What is Worth Replicating? - SIPS 2020 Unconference session
By Peder M. Isager & Anna van ‘t Veer
June 30, 2020
Given that most research is original and we have limited resources available for replication, we need guidelines for study selection in replication research. But what makes a study worth replicating? In our unconference session at SIPS this year, we had the pleasure of discussing this problem with fifty-some enthusiastic scholars. Here is a quick summary of what they taught us.
First off, we went into this session with our own prior beliefs about what makes a study worth replicating. Namely, we strongly believe that studies are worth replicating (1) if their results are uncertain, (2) if we can reduce uncertainty about the results by replicating, and (3) the results are worth becoming less uncertain about.
In part, this session was an opportunity for us to see if our beliefs are shared by others. In part, it gave us an opportunity to fish for blind spots in our own beliefs; perhaps there are important factors for determining what is worth replicating that we have not thought of?
To get the discussion going, we asked participants to focus on one of three questions:
- Which specific studies/claims in your field of interest do you believe currently are the most in need of replication? Why these?
- What criteria (general or specific to your field of interest) would you use to determine which studies in your field to spend resources replicating?
- Have you ever conducted a replication? If so, how did you go about selecting a study to replicate? Did you need to select one of multiple candidates? If so, how did you choose among them?
Factors mentioned that jive with our prior beliefs:
The discussion was mainly focused on general factors that contribute to determine replication worthiness (question 2). From the notes and summaries provided by the groups at the end of the session, we find that many of the factors that people brought up are related to the framework we had in mind going into the session. I.e. the uncertainty about existing knowledge, the value of having knowledge, and the possibility of gaining knowledge through replication, all seem to be factors that people brought up as important. It is also abundantly clear from the discussion that these factors are complicated, and cannot easily be tied down to any specific set of operationalizations. Here are just some of the factors that people brought up as potentially important for considering if something is worth replicating (italicized indented bullet points indicate our post-session replies to comments):
Uncertainty about existing knowledge
Distrust in how the original study was run
Statistical uncertainty (e.g. as measured by confidence intervals)
Distrust in the researcher/lab that conducted the study
Generalizability of results
Replicability
Small sample size/low statistical power
Suspicious data/prevalence of p-hacking
Results only replicable in a single lab
Methodological details missing from the report
“Fragile” findings
HARKed conclusions
Multiple explanations for the finding exist
- Reply: Here I think it is worth considering if a replication can actually help us mitigate the problem. If a study design leaves open multiple explanations for the results, and we simply replicate the design with more data, we may still not be able to separate between different explanations when we see our results. Thus, this kind of uncertainty might actually call for novel study designs rather than replication (e.g., in an adversarial collaboration).

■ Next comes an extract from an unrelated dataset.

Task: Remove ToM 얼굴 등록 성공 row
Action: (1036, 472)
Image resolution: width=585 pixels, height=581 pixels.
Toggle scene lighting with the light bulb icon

Degree of available evidence supporting the phenomenon
Certainty in result
Our ability to reduce uncertainty
Feasibility
Expense/Resource cost
Availability of materials
Replication estimates the efficacy and generalisability of specific stimuli
Replication estimates the degree to which an effect exists ‘in the wild’
Availability of stimuli, resources, full explanation of methods, etc.
- Reply: Although most replicators will of course strive for a rigorous replication, some replication studies might not add much in terms of reducing uncertainty (e.g. if no resources are available to achieve adequate power). It seems most of these bullets assume the replication itself is ‘good’ but we should stay critical there as well. For selecting a study to replicate, the question of how much uncertainty the replication can reduce may for instance be raised when phase 1 reviewers judge a replication proposal.
Value of becoming certain
Scientific impact
“Real world” consequences
Number of citations
- Reply: However, as many pointed out, citation count is not a perfect indicator of impact, and some citations have little to do with the impact of the paper on a field.
Impactfulness
Interesting study
Study design one intends to extend
Societal impact. (e.g. on public consumption, policy, interest/awareness/attention in media)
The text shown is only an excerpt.